Shortcut: The “What is Whisky” case
Name: “What is Whisky?” A huge lawsuit in which the single malt (or “self”) whisky industry lost emphatically to the blended whisky industry.
Age: We’re talking turn of the Century. Nineteenth and Twentieth, that is.
Appearance: That bashful blush when a cunning plan has backfired spectacularly.
Who started it? The Irish. Sort of. It’s complicated. Four of Dublin’s biggest pot still distillers, joined forces to lay down the law (as they saw it) in Truths About Whisky, published in 1878. Thing is, their distillation method was also used in Scotland at the time…
So, we have the pot still purists on one side. Who were they against? Everyone else, really. Specifically, the Irish and the Scotch blended whisky industries. Determined to ostracise the blenders, the purists launched a highly publicised and righteous campaign claiming that blended whisky wasn’t really whisky at all.
Why wasn’t it whisky? Because they said so.
Were they right to say that? Therein lies the problem. At the time, there was no formal definition of the spirit. The 1875 Sales of Food and Drugs Act was the only piece of legislation to safeguard whisky drinkers.
What a headache. That’s where your wrong, actually. “Not a headache in a gallon” was the notorious claim of the Cambus pure patent still Scotch grain whisky ad that appeared on the front-page of the Daily Mail.
That doesn’t seem very responsible. Not a grain of truth, you might say. Anyway, that’s beside the point. The tale takes a turn to the London Borough of Islington.

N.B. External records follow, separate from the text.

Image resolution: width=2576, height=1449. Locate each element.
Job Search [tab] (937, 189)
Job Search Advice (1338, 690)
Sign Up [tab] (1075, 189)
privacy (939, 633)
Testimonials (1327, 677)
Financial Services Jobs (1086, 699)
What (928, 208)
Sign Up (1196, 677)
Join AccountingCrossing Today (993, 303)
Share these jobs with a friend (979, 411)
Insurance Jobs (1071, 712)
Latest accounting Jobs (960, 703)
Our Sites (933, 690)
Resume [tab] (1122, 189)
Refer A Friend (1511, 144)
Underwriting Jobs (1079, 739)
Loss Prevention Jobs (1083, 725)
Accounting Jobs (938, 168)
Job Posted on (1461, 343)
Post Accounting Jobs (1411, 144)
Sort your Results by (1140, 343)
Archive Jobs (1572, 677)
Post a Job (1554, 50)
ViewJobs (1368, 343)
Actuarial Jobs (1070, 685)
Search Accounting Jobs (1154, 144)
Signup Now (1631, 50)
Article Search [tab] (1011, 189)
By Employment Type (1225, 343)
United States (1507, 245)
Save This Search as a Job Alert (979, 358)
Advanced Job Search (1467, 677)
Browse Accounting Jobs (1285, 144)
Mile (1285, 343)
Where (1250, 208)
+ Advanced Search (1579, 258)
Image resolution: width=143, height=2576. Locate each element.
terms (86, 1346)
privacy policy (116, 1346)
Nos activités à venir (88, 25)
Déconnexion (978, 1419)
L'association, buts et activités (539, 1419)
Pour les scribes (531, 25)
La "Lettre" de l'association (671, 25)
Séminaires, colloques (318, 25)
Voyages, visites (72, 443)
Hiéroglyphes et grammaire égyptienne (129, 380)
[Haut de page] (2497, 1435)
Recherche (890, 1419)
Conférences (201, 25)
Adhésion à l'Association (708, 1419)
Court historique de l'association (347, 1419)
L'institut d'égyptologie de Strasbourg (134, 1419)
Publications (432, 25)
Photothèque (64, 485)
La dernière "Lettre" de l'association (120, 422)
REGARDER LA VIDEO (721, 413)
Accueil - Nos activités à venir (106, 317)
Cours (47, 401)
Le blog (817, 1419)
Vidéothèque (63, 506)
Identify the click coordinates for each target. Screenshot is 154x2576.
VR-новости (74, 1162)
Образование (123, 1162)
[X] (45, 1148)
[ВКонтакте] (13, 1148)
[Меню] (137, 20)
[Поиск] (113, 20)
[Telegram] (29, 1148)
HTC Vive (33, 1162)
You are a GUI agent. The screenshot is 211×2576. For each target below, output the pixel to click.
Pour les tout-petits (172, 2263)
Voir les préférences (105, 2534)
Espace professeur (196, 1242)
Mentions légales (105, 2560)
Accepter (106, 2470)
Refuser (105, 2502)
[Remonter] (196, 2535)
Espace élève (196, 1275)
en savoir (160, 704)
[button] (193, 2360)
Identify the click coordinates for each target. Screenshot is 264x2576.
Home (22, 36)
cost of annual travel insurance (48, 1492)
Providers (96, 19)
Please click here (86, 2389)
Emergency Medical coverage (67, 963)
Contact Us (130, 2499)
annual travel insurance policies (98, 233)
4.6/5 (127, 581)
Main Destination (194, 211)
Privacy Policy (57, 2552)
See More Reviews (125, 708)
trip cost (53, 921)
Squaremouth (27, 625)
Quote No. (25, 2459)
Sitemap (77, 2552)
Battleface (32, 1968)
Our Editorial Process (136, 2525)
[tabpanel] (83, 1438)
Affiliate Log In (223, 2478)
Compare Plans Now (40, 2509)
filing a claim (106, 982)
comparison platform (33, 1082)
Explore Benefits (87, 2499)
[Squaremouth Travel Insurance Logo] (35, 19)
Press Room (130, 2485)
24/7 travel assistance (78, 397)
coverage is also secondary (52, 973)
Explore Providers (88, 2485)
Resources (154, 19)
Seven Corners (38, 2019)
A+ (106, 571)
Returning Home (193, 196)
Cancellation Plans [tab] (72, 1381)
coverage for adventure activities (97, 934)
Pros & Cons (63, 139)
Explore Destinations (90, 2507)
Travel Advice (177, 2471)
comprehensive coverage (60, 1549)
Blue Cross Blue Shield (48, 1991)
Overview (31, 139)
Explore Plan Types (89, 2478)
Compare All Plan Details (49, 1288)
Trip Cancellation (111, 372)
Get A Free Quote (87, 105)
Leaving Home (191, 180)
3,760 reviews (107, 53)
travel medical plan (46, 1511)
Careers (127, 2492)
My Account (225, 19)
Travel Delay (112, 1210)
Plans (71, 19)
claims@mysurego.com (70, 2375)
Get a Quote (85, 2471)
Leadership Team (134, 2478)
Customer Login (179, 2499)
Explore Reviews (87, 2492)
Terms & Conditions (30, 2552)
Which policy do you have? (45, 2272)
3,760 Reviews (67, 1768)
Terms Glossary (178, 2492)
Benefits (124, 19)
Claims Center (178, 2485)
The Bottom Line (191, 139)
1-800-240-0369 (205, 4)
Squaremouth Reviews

I didn’t see that coming. Nobody did. In an unprecedented move, local magistrate Edward Snow Fordham fined two publicans £100 each for serving their Islington customers “poor quality” whisky containing 90 per cent grain spirit that was no more than one year old.
Fordham was a purist? Correct. He decreed that whether grain or malt, unless made in a pot still, whisky could not be called whisky.
Purer than pure. What did the blenders make of that? They were understandably furious and appealed, hence the Royal Commission of 1908. After much debate (in some 37 sittings), it was decided that grain whisky – and therefore blended Scotch whisky – could in fact be called whisky after all.
A big win for the blenders! Huge. Undoubtedly a significant development, the “What is Whisky” case in many ways shaped the whisky industry as we know it today.
Do say: Thank heavens for legal definitions.
Don’t say: Sometimes you have to take pot luck.